Here's a scenario: I have a 'data-feed' - a REST/JSON service that updates periodically (let's say - every 10 seconds or so), and if a change in the data set occurs - then all subscribed listeners need to be updated.
It's currently implemented using long-polling over HTTP, which is a technicality - but the main concept is that clients don't bother the server, and the server doesn't bother the clients - unless there's something to bother about. When there is something new, all clients get notified immediately. The technology consists of Java/Tomcat7, async IO (asyncResponse).
I think it works great: I can drive 10K concurrent sessions for ~ $0.07 per hour (AWS M3.Medium instance).
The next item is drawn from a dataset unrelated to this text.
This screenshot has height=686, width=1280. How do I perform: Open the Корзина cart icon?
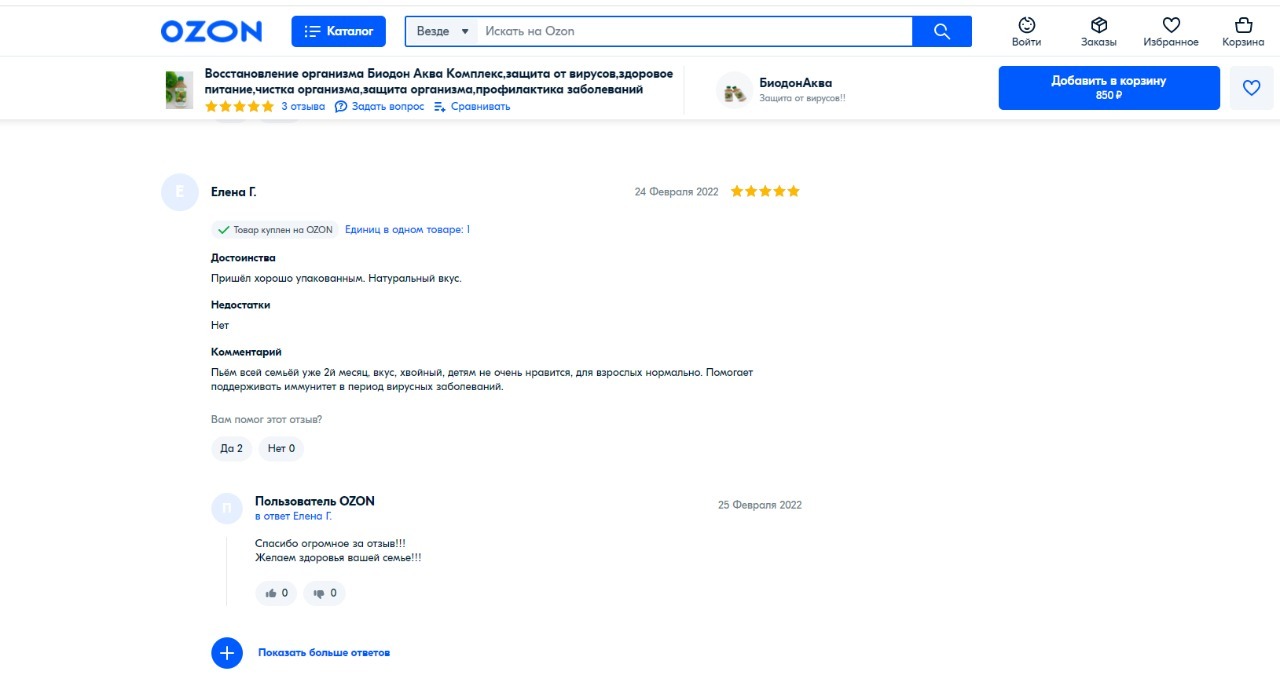1243,31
(Question - I think it works great, but I would like to hear some benchmark numbers to verify. Or in other words - do you think it's a good bang for the buck? please share !!)
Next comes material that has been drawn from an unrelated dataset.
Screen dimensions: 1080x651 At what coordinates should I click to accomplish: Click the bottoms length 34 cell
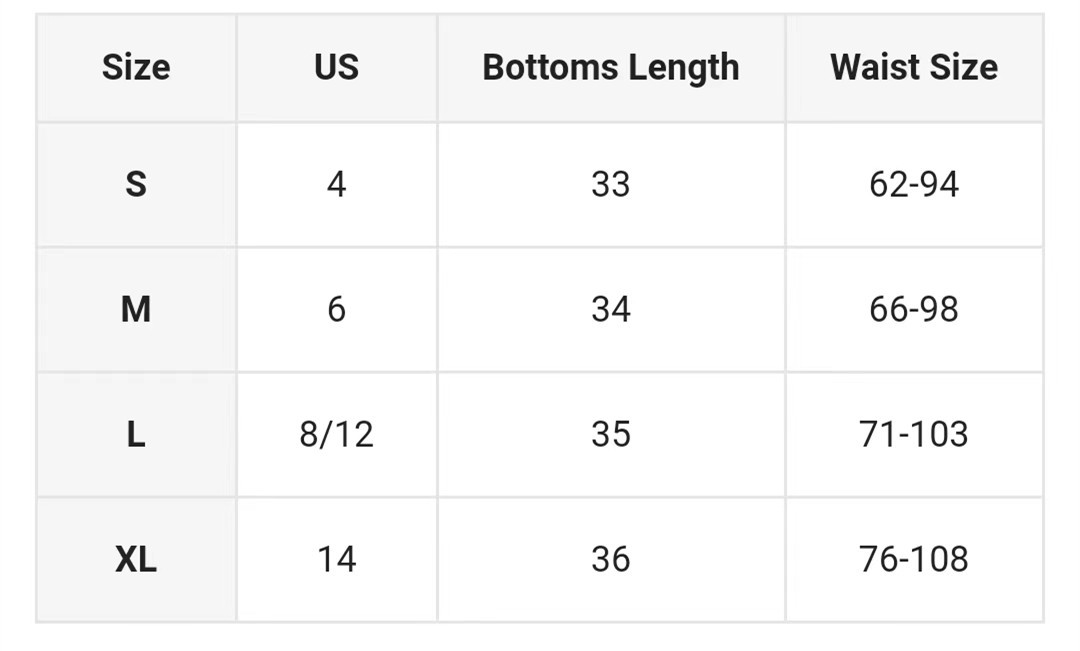(x=611, y=309)
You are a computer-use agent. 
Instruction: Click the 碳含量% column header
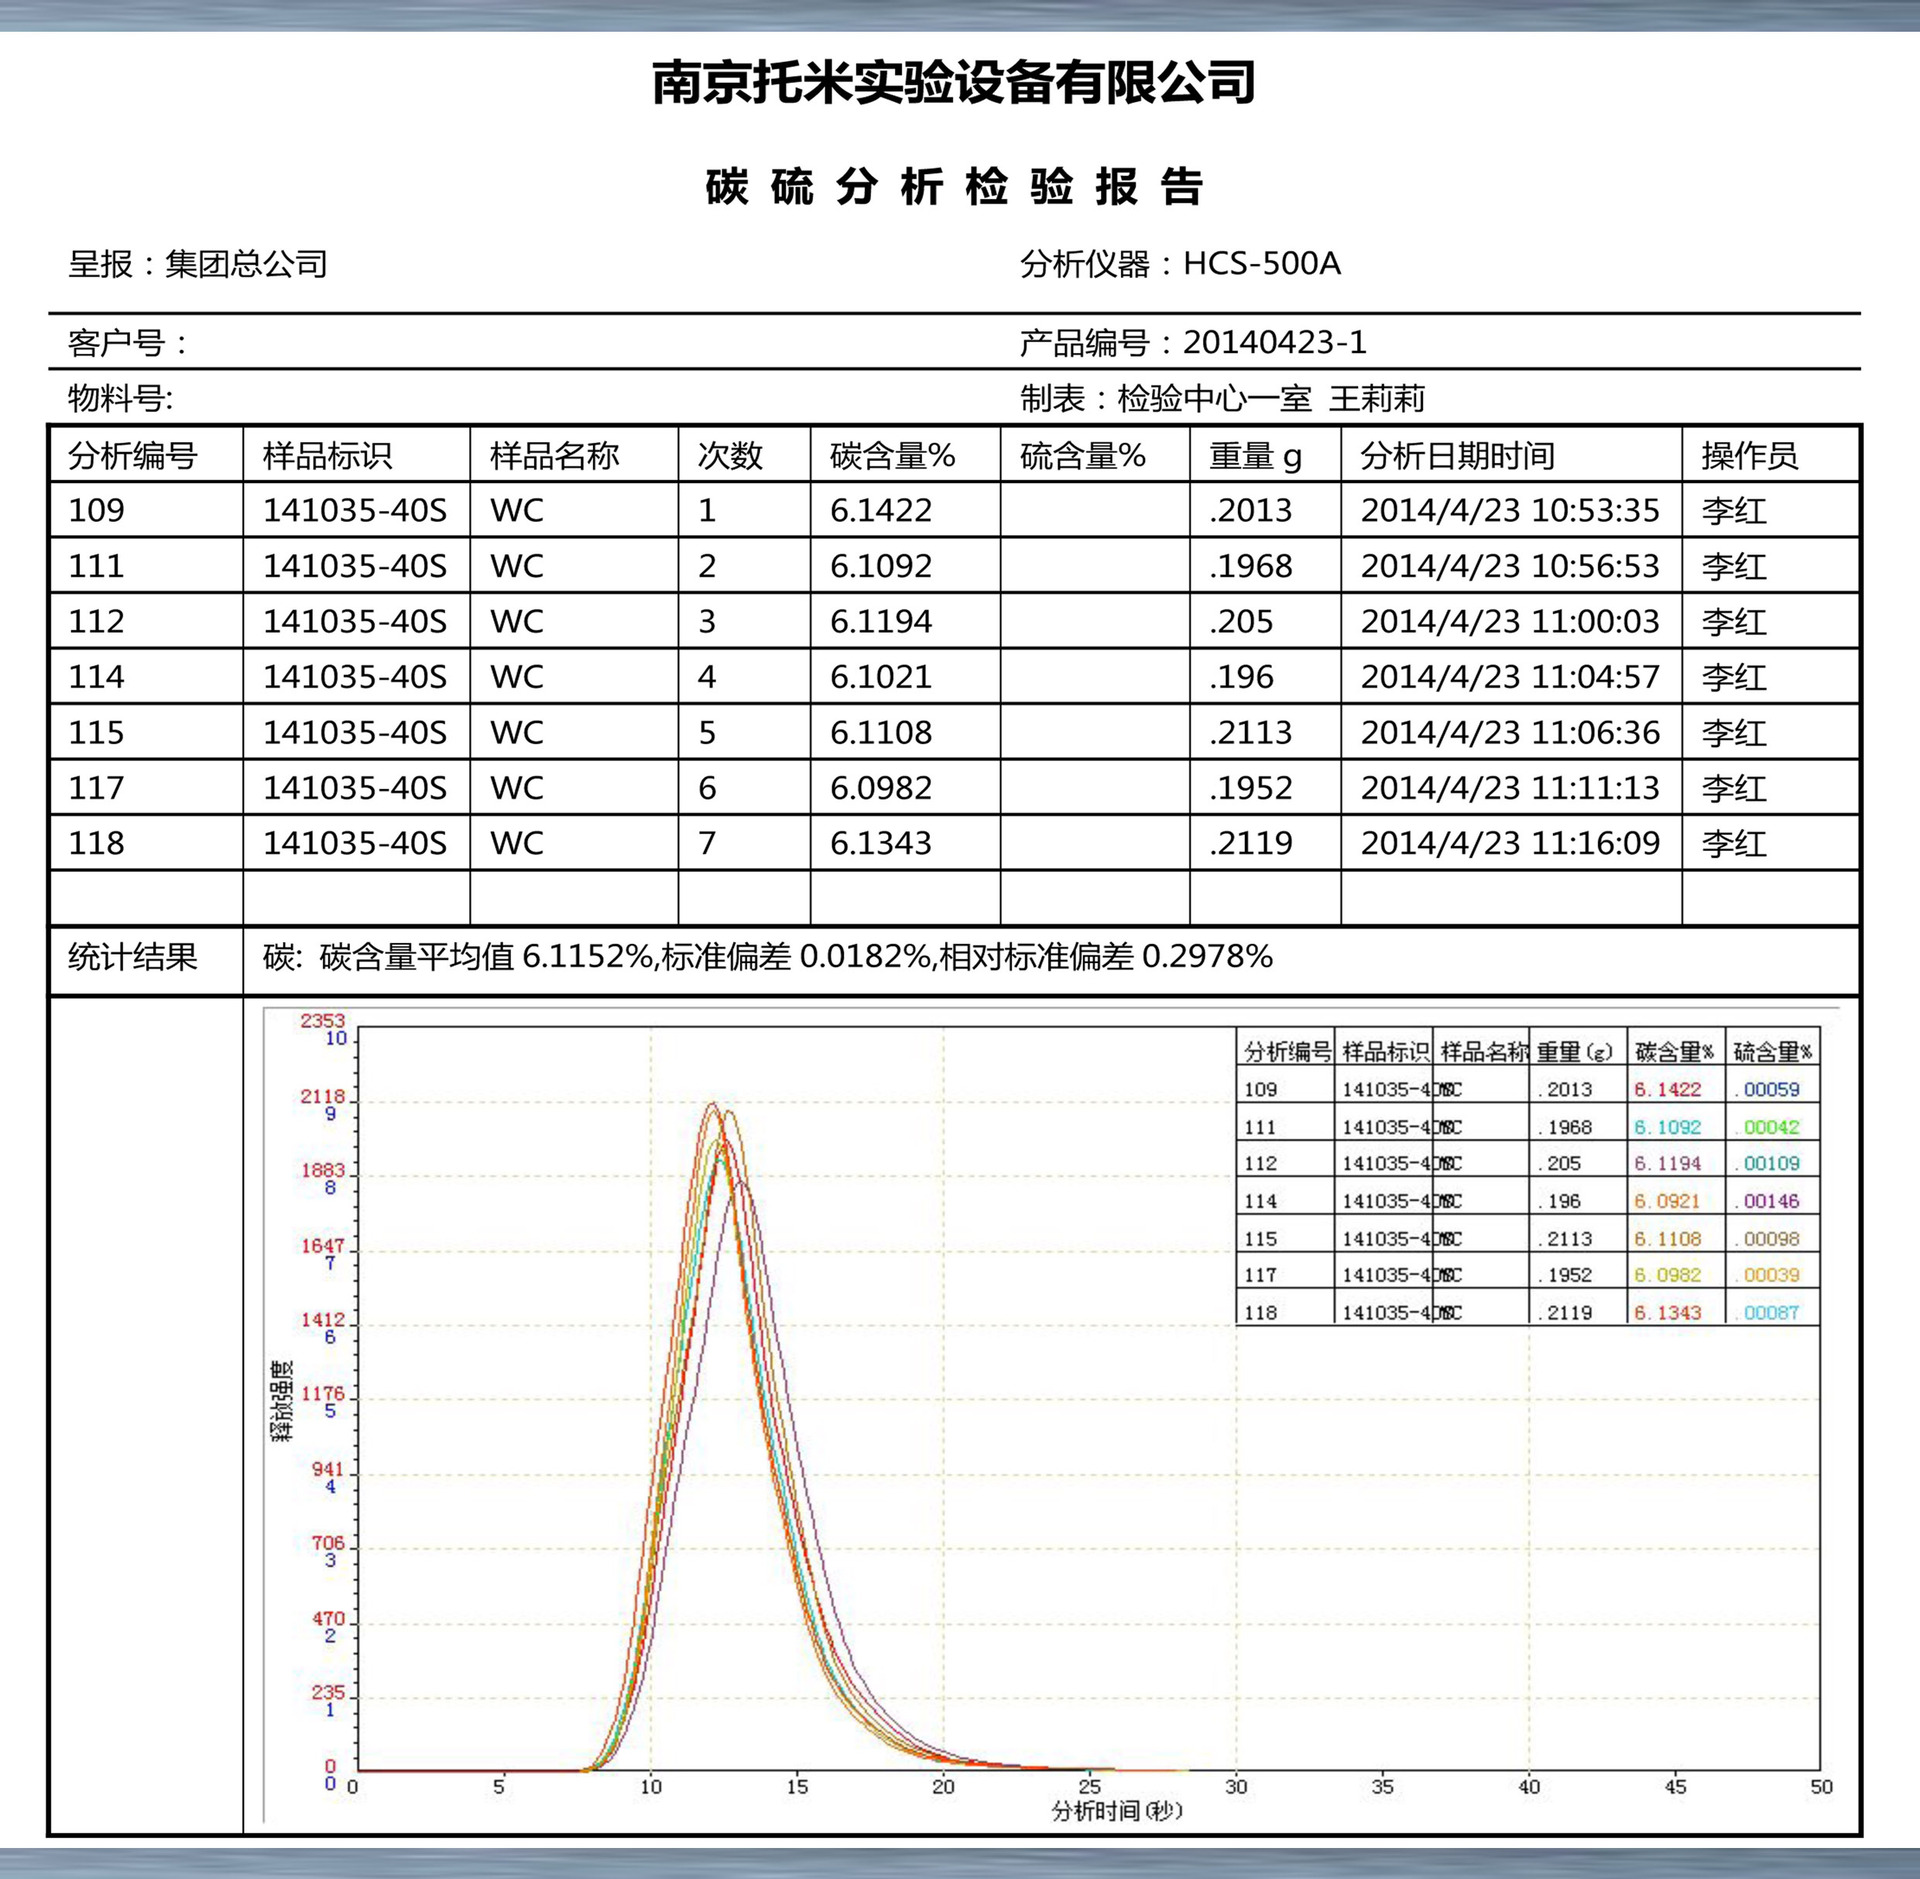pos(892,456)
If all my clients receive the same data set (the same JSON), is there a way I could optimize even more?
I'm thinking about IP V6 'multicast' - this would minimize my bandwidth consumption by orders of magnitude - but is this practical?
For supporting 1 million concurrent users, for example, assuming there's an update every 10 seconds, I would need to support 100K 'hits' (or responses) per second. If the response size is 10K, the bandwidth starts becoming a big issue here: 10K * 100K * 60 * 60 * 24 --> 86 Giga per 24h.
There isn't really a single, focused question here (besides IPv6) - I would like to hear your thoughts, experience, and alternative approaches - I hate re-inventing the wheel, and I'm sure that the collective wisdom out there far surpasses my own.
Thanks.